Missing egregiously from this film — and from 97.9 percent of mainstream films, books, and art about this era — are black people and other people of color. What was the reality of the Black Panthers and the Young Lords who, in fact, radicalized white organizations? What did they want? Where did they go? Did they survive?
Recently, at Manhattan’s Baruch College, there was yet another panel on ‘60s radicalism. But this one was different: it focused on the experience of black radicals. From the panelists, you got the idea that, unlike SDS and Weather kids, most black youth in the ‘60s didn’t wake up one day in a college dorm and realize their country was unjust — they began internalizing that reality in the womb. The fact of the Jim Crow South and the North’s undeclared apartheid forced thousands of young black people to see themselves “in a war,” which didn’t allow many options for discussing armed struggle versus nonviolence.
In this war — and now on this panel — was Ericka Huggins. Her life, once luridly trash-compacted into forgettable tabloid headlines, is now largely ignored by popular history. In 1969, at 18, Ericka became, with her husband John, a leader of the Los Angeles chapter of the Black Panther Party. Three weeks after the birth of their daughter, John was gunned down on the UCLA campus by a member of a rival black group, the US Organization. Although a Senate investigation would later reveal this murder to have been instigated by the FBI’s Counter Intelligence Program, the public at the time easily dismissed it because, as Ericka noted, “Black men are supposed to shoot black men.”

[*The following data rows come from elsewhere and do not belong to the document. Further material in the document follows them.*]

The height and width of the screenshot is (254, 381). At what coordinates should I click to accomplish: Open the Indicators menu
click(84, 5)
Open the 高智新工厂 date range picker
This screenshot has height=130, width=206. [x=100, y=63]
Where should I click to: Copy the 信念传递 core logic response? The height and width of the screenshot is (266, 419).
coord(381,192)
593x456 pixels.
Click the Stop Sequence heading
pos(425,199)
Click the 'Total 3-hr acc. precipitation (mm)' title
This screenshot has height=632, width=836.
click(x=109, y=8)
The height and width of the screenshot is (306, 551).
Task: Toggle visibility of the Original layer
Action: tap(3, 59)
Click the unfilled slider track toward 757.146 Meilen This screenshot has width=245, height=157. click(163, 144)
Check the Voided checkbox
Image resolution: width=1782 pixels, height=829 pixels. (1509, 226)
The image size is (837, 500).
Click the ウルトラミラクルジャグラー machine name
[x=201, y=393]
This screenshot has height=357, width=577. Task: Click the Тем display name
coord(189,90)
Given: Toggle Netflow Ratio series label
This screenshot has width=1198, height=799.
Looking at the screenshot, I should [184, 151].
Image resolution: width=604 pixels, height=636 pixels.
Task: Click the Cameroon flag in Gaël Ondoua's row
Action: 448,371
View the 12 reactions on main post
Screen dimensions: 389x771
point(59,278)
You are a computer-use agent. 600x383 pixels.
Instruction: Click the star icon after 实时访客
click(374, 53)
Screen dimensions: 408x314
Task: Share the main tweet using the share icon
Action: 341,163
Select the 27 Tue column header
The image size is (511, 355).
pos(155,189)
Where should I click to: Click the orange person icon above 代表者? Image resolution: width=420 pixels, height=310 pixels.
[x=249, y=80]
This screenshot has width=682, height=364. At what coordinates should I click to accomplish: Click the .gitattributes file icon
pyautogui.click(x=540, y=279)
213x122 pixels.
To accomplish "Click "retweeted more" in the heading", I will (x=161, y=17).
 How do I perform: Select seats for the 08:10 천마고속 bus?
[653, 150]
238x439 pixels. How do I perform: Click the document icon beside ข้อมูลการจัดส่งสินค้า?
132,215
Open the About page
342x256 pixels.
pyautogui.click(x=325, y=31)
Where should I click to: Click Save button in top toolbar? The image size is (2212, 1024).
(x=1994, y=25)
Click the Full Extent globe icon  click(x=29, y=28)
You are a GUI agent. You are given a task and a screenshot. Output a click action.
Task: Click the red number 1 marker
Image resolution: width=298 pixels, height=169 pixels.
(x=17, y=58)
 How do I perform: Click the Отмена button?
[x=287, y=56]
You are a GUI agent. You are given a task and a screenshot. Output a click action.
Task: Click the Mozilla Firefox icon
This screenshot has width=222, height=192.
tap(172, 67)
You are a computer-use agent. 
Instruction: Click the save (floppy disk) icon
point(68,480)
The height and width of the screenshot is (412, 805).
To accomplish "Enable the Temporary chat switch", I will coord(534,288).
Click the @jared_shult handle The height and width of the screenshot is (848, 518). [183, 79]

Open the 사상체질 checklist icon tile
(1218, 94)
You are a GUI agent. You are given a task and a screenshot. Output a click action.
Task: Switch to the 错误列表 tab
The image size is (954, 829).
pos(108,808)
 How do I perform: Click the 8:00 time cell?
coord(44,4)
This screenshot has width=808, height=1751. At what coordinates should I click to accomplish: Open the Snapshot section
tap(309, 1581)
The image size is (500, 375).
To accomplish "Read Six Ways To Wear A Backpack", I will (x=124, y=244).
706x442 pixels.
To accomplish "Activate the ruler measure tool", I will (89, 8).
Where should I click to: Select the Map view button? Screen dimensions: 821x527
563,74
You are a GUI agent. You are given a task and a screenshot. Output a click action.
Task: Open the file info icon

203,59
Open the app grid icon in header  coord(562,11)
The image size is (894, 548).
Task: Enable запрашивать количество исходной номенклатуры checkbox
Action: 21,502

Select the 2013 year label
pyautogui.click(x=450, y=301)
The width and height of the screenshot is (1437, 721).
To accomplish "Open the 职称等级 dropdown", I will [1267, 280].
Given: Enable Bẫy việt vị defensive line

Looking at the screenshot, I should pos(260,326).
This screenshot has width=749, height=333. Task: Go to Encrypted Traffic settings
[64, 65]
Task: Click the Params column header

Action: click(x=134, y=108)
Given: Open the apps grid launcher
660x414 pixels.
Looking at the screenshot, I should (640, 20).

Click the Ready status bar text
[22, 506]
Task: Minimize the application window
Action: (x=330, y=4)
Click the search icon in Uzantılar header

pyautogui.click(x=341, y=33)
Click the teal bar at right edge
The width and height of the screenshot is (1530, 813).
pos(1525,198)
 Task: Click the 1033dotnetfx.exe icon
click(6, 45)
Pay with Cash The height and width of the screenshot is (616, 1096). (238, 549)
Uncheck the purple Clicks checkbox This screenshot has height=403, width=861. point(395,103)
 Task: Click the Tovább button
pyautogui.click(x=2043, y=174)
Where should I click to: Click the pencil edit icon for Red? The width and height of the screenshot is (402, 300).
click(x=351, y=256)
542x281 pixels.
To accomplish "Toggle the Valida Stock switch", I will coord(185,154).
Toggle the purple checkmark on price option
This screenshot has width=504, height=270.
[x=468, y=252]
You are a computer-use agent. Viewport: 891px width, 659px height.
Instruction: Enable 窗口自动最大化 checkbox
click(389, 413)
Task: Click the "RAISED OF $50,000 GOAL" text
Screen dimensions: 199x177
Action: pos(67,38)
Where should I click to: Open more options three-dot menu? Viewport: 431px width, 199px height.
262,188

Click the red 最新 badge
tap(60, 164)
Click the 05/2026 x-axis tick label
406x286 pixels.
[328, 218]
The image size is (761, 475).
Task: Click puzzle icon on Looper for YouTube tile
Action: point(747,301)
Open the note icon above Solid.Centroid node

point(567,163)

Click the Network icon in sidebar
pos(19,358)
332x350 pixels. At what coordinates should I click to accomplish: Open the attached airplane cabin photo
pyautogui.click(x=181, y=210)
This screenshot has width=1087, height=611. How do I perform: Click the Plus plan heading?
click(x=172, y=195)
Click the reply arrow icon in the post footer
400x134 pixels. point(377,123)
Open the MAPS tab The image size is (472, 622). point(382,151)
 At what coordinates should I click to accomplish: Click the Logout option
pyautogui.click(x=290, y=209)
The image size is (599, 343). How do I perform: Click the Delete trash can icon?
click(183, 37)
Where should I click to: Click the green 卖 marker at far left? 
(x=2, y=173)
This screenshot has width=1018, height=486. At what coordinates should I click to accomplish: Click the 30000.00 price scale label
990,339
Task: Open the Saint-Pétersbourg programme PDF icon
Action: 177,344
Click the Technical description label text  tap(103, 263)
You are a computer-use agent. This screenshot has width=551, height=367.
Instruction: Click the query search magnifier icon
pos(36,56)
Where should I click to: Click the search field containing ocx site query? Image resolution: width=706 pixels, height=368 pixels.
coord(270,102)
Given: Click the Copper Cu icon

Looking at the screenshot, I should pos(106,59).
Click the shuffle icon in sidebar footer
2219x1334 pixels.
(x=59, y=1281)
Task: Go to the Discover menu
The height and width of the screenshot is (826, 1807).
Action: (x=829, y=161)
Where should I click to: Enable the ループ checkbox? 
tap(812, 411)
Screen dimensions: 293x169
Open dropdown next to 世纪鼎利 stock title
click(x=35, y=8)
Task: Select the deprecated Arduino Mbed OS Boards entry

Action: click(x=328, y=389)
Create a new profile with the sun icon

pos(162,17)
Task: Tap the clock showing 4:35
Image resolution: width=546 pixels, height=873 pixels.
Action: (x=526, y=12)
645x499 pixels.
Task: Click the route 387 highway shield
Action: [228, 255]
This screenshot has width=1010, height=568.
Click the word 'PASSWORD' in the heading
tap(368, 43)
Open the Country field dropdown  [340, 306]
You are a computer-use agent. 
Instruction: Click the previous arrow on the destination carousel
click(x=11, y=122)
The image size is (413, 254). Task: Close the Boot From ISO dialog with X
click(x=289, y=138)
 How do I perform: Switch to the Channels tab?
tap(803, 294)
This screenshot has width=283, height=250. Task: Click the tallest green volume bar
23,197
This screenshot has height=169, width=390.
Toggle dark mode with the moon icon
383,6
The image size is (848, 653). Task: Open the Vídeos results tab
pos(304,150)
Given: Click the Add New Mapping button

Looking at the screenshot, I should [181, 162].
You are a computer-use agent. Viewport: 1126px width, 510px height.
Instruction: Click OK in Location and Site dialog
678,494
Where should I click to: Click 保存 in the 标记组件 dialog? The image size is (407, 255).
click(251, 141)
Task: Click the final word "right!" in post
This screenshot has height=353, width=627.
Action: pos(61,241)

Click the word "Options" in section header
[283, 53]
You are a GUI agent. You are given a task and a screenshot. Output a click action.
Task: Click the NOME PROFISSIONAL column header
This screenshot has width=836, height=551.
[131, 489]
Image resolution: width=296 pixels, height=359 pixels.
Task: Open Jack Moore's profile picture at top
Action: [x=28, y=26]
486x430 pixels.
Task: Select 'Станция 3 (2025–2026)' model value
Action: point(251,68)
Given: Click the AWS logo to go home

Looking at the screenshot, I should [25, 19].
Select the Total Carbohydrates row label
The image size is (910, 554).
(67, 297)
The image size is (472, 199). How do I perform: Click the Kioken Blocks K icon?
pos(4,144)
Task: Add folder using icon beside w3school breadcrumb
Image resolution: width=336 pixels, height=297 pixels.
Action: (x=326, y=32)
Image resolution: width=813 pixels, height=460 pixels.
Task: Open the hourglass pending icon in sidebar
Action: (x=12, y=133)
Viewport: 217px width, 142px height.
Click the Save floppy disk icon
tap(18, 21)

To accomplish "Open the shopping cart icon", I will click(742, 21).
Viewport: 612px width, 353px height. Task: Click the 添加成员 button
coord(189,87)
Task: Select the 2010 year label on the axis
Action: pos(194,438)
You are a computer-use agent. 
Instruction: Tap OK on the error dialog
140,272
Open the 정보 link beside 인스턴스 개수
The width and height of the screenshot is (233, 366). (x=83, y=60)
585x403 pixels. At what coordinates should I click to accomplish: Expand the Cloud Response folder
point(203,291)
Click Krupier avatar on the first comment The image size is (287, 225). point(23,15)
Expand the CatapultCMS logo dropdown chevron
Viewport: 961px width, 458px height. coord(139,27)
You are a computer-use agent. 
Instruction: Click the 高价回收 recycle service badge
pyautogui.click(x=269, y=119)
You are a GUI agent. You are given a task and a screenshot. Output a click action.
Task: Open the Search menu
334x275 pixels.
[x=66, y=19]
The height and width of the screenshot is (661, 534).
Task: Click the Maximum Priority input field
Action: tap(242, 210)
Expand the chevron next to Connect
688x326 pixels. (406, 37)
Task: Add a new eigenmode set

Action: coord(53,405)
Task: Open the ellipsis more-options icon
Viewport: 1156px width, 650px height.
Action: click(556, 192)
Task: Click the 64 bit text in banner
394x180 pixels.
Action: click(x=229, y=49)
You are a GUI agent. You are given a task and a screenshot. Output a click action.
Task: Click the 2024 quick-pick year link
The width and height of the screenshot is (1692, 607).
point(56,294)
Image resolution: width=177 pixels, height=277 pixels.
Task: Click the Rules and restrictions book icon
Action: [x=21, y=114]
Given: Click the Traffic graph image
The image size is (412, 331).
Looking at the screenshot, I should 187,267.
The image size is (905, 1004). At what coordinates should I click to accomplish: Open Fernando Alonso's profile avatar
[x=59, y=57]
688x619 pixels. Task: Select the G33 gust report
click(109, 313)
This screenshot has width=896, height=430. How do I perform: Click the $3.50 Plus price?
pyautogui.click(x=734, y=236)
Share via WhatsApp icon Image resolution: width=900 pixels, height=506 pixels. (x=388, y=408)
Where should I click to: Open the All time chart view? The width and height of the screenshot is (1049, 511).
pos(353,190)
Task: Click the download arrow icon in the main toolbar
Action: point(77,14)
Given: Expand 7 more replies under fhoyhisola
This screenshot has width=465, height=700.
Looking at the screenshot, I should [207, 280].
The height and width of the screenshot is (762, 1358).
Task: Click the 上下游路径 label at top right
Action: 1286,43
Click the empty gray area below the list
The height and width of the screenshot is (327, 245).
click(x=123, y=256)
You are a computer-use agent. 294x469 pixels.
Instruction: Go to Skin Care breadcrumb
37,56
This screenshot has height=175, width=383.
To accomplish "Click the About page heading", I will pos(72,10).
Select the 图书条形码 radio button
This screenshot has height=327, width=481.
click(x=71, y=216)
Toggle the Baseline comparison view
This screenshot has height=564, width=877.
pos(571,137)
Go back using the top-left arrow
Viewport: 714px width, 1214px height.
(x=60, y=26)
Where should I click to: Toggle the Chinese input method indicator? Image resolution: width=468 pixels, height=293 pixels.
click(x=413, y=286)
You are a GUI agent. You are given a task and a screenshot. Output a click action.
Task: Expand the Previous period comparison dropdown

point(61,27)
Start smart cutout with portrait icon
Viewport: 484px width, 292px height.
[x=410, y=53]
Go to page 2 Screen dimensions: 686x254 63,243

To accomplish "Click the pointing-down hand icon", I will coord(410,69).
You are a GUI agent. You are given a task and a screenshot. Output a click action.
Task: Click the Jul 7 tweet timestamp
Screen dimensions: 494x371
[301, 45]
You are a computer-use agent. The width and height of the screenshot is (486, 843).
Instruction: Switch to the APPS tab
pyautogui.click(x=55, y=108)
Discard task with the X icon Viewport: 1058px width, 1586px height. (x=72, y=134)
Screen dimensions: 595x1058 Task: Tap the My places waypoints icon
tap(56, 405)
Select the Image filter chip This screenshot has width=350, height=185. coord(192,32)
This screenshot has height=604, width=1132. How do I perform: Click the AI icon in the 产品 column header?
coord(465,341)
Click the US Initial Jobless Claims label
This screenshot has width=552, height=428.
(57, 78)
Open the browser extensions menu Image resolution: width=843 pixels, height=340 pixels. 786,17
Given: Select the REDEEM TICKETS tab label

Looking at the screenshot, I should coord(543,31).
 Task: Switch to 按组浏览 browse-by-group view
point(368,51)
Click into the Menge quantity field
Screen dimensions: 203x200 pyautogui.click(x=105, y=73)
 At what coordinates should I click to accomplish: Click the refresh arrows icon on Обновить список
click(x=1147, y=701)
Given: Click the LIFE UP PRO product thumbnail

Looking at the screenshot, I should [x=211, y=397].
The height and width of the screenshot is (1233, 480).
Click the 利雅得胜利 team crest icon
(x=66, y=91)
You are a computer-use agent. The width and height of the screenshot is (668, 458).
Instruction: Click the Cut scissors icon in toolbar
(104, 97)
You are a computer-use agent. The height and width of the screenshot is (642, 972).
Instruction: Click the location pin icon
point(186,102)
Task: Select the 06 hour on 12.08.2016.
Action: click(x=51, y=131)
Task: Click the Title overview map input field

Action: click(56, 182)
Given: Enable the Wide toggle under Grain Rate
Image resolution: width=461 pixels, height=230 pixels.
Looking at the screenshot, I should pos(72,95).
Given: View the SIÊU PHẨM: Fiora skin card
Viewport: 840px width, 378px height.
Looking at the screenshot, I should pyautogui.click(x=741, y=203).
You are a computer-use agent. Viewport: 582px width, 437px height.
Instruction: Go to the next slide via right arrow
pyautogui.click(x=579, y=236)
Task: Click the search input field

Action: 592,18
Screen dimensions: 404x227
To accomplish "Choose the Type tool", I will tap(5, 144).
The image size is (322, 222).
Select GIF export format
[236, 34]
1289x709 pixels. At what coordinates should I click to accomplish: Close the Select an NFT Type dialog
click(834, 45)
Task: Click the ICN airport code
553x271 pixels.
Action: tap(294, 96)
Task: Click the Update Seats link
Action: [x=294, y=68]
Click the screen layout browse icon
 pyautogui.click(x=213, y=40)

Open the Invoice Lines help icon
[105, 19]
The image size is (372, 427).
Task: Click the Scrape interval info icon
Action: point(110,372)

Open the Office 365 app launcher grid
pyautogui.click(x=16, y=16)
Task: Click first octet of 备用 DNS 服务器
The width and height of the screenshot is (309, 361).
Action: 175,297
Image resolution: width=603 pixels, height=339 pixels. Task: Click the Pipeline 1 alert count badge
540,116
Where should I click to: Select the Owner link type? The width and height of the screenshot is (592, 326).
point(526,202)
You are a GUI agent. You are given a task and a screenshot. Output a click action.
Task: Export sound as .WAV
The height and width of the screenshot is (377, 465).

After bringing John’s body to New Haven for burial, Ericka, with Bobby Seale, was charged — I can’t say “framed” here because I’m trying to be objective — with the murder of another Panther member. Her daughter was taken from her and Ericka spent two years in prison, often in solitary confinement, until a massive legal campaign forced prosecutors to drop the charges.
Today, Ericka Huggins said, people ask her, “After all your suffering, why, didn’t you leave the party, leave radicalism?”
Because, she answers, she couldn’t give up this fight for the fundamental humanity of people of color, for the vast — and vastly ignored — reality that every child of any color is welcome and needed on this planet.
Ericka was able to survive because in prison she taught herself to meditate. “Now,” she said, “if I don’t meditate on any given day, it’s like I’ve left home without my clothes.” After prison, Ericka became a grade-school teacher; she taught yoga and mediation in prisons; she developed a volunteer program for women and children with HIV in San Francisco’s Tenderloin district.
Now in her early 60s, she’s a tall, silver-haired grandmother who works in restorative justice, a practice in which the people who’ve hurt others — often criminally — can sit down with those they’ve harmed and try to find some mutual resolution. It was through restorative justice that the man who killed John Huggins could, years later, ask Ericka for forgiveness. And it was through some act of grace, which I have yet to see in any pop version of the ‘60s, that Ericka Huggins was able to forgive him.
Three other radical activists appeared on this panel — Dhoruba Bin Wahad, Akinyele Umoja, and Dequi Kioni Sadiki. Each told a different life tale, equally stunning. Stories like these — unlike pre-cooked ‘60s action thrillers — will not be coming anytime soon to a theater near you.
Maybe that’s okay. Unless Ericka Huggins has a yen to be played by Kerry Washington, Robert Redford should probably not know about stories like this. But we should.
We must.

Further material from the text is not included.